Note that I fully expect the L4 to be memory-sided, and split per controller. That is, each memory controller (in past AMD designs, each controller has two channels, so 4 controllers per EPYC IO die) actually has it's own separate L4 cache and only lines from that memory controller can reside there. This substantially reduces the latency hit of looking at the L4 tags.
If not actually split per controller, then at least split into two halves, for top/north memory controllers and down/south controllers.
If each chiplet would contain just two 4-core CCXs, why didn't AMD use four 146 mm² chiplets with four 4-core CCXs instead what they have done now (eight 73 mm² chiplets)? Do chiplets have to be 8-core CCXs for current design for Rome to make any sense? AMD didn't choose 8-core chiplets just because of yields or binning for higher clocks / better power efficiency. They must have had some architectural reasons behind it, right? 7 nm Vega is a relatively big chip so 146 mm² chiplet would have been ok.

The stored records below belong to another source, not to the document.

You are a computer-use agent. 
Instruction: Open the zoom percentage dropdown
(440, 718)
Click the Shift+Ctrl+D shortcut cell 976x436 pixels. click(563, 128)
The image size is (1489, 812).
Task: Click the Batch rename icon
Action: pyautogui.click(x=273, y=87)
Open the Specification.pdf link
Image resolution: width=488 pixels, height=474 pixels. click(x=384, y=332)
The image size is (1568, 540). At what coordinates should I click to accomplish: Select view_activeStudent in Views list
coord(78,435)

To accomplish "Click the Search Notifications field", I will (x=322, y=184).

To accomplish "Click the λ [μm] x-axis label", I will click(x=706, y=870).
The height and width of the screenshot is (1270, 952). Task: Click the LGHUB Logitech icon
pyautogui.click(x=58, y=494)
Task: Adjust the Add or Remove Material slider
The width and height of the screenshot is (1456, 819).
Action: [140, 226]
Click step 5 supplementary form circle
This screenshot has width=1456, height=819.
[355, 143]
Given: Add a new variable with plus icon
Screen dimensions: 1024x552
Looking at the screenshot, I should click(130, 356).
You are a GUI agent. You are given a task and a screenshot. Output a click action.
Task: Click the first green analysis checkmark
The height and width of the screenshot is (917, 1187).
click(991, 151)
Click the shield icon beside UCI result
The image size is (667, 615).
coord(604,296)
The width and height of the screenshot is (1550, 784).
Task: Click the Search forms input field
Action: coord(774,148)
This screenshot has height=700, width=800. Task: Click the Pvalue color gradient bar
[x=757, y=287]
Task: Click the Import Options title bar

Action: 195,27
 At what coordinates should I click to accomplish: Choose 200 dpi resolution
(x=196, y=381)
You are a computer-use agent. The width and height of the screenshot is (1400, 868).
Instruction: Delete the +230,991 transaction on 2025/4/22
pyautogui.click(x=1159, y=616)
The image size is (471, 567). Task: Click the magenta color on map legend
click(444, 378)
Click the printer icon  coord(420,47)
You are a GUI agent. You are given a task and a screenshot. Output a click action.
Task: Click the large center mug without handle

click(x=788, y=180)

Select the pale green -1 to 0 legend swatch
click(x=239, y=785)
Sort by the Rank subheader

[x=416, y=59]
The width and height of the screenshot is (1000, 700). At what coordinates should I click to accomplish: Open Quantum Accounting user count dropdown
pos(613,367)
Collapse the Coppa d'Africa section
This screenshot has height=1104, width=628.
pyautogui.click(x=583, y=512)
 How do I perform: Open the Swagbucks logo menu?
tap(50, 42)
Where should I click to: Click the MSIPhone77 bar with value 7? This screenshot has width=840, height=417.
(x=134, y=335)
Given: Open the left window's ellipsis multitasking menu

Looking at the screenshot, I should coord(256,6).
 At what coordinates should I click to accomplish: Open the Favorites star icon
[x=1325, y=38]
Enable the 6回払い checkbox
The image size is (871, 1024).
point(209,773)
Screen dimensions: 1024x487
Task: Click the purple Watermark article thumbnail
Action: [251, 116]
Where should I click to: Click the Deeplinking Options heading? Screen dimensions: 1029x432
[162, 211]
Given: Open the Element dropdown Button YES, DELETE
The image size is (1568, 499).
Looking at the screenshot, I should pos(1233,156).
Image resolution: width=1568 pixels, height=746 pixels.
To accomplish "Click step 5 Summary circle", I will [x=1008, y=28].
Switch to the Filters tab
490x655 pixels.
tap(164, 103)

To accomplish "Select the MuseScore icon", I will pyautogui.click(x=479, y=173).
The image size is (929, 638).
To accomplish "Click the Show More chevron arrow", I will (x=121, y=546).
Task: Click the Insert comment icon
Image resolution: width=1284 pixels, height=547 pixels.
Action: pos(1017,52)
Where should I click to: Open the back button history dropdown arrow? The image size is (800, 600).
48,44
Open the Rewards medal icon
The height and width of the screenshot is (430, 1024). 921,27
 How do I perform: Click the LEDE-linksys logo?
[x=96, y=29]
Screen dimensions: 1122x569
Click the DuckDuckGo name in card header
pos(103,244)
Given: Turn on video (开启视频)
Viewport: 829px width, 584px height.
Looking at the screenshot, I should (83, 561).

Yes. All else being equal, if your product fits into a smaller die, smaller dies are better all the way down to ~20mm^2 or so. There are always some errors that lead to chips that are unharvestable even at lower core counts (like shorts between power and ground), so the smaller your die, the less you lose. Also, smaller dies lead to less loss caused by the edges of wafer. I think the idea of putting two CCX on a single chiplet is not something anyone ever proposed -- it's just cost without benefit once all communication needs to go through an external chip anyway.
Once they decided to go with chiplets, design tradeoff they optimized was the size of CCX vs size of die. Larger CCX are better because single-threaded performance still matters, and the bigger the CCX the more L3 cache a single thread can make use of. Denser future fabrication processes will almost certainly lead to even smaller chiplets.